**** SUPPLIED INFORMATION ****

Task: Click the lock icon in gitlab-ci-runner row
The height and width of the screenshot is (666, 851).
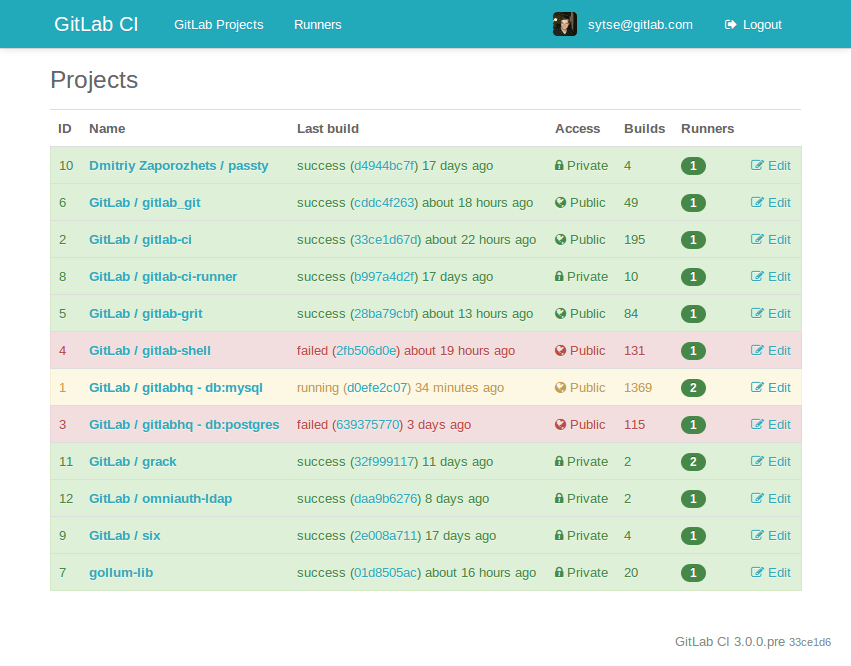Action: click(x=560, y=277)
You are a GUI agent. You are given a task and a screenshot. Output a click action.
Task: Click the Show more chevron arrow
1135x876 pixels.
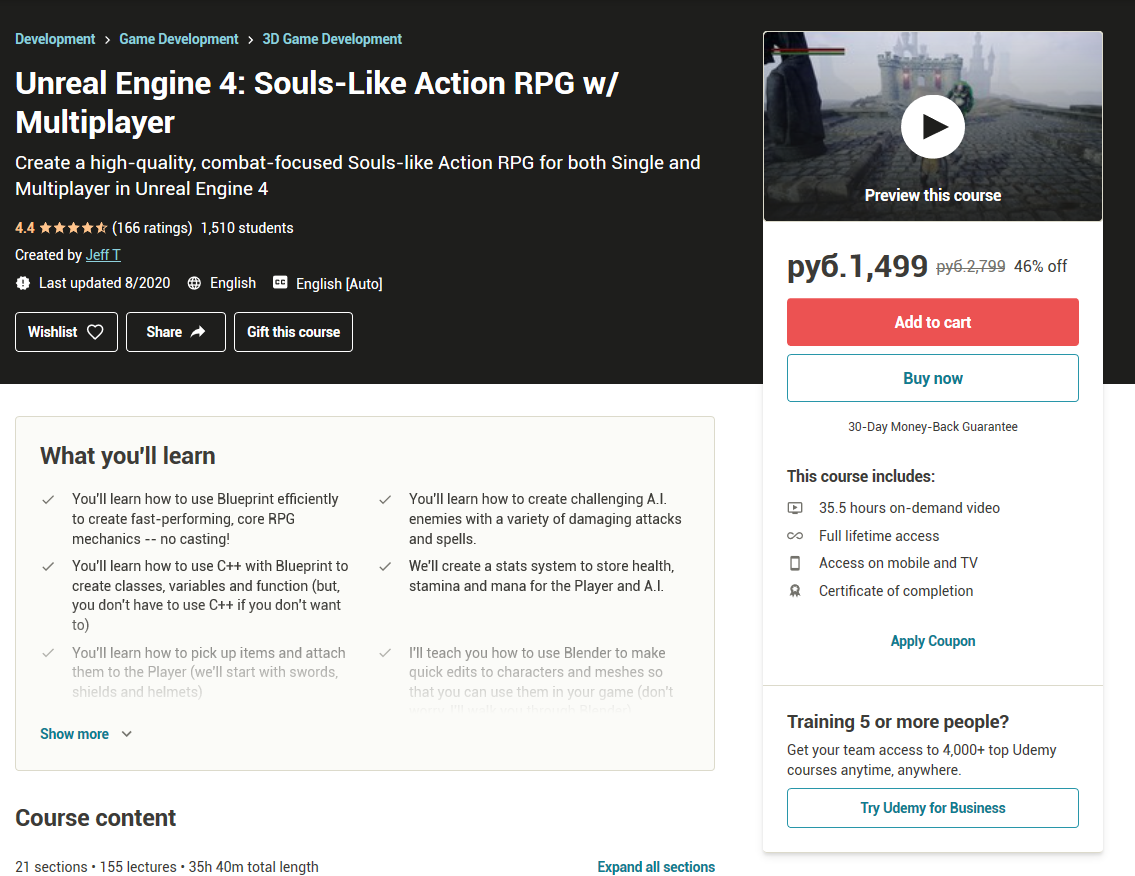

****

Send back the data above word for word, with the pictures left out.

Task: Click the lock icon in gitlab-ci-runner row
The height and width of the screenshot is (666, 851).
Action: click(x=560, y=277)
You are a GUI agent. You are given a task and a screenshot. Output a click action.
Task: Click the Show more chevron arrow
1135x876 pixels.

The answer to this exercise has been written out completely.